(INFORMATION begins)

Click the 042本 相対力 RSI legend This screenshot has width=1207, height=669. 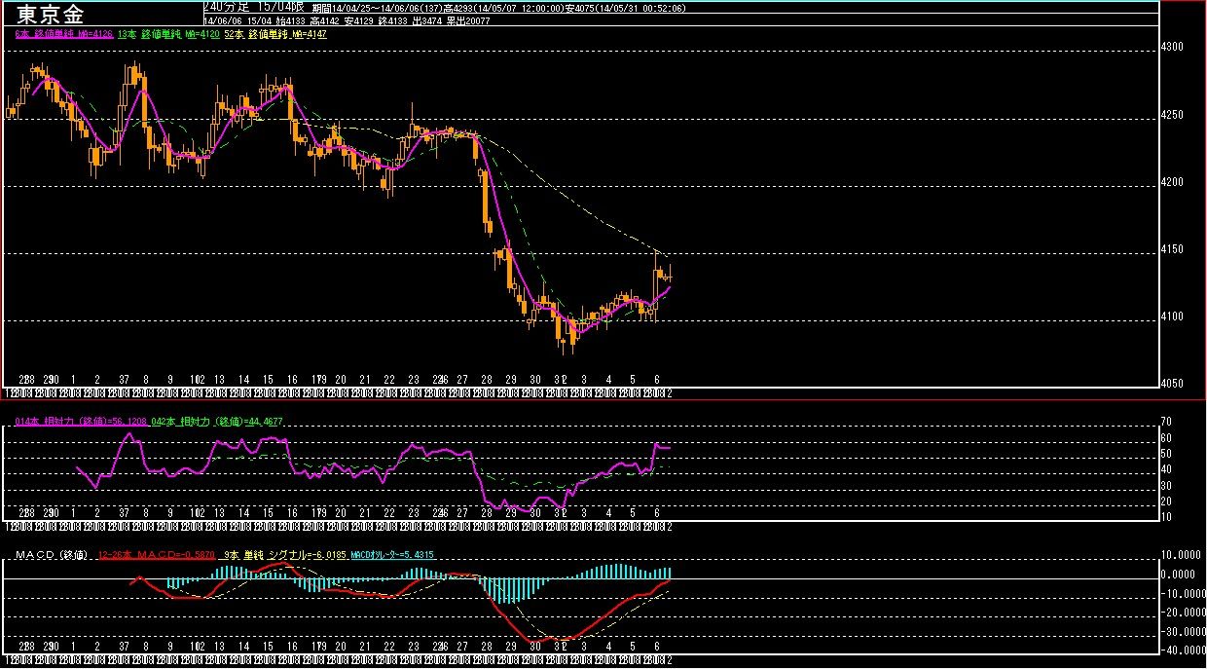[x=216, y=420]
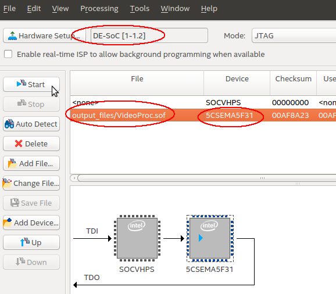The height and width of the screenshot is (294, 336).
Task: Open the File menu
Action: point(9,9)
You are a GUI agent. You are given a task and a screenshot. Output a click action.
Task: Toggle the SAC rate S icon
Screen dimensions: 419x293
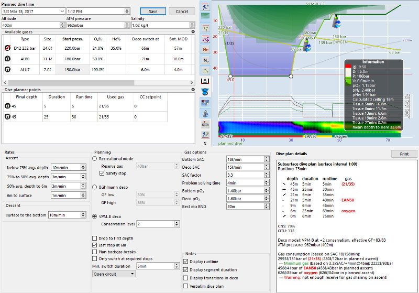point(205,92)
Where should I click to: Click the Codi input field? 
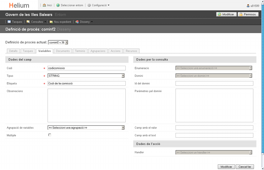click(86, 68)

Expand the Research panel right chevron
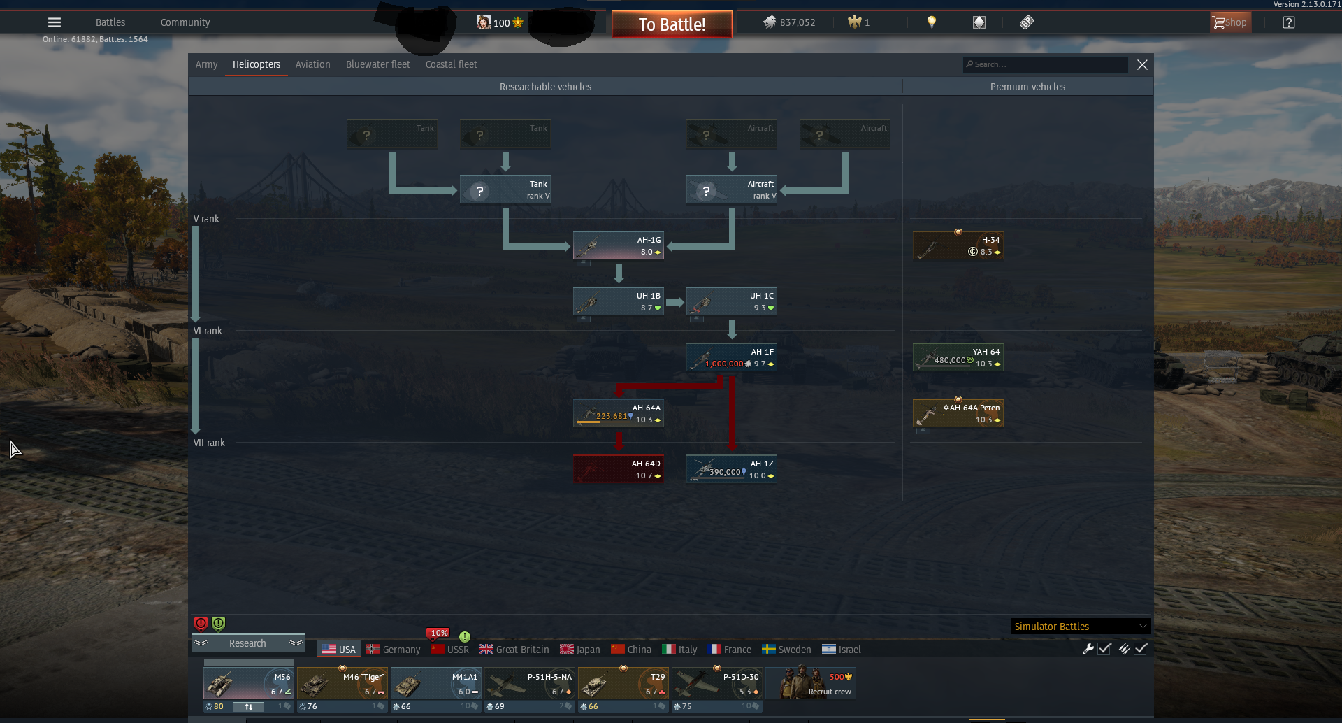click(x=296, y=643)
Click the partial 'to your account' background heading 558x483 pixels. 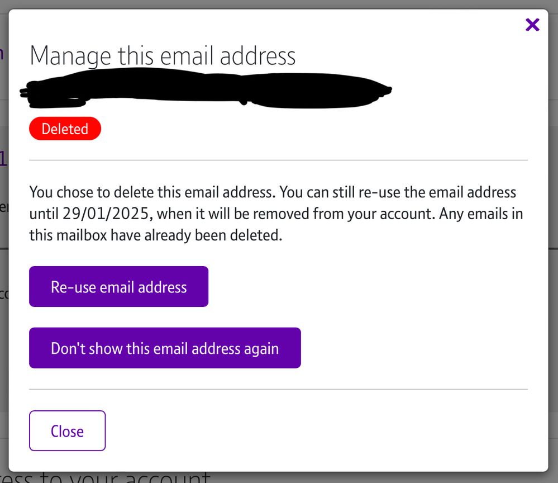(x=112, y=478)
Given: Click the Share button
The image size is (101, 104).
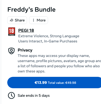Looking at the screenshot, I should [17, 20].
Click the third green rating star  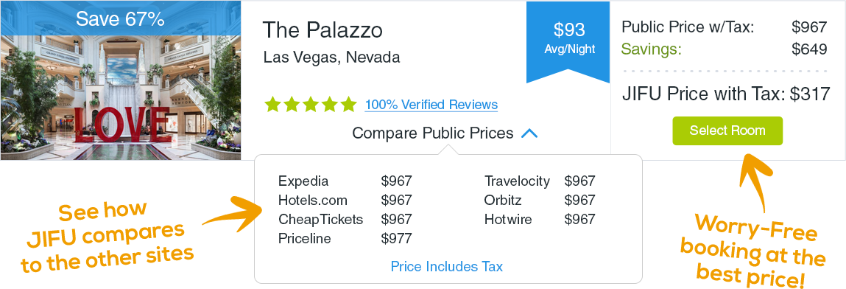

(INFORMATION ends)

WHAT TO WORK ON: The reply should consist only of the lines running from the one with "The image size is (101, 104)." through the end of the material, both included, copied exactly; please omit pictures.

EXERCISE SOLUTION:
The image size is (101, 104).
Looking at the screenshot, I should [17, 20].
Click the third green rating star  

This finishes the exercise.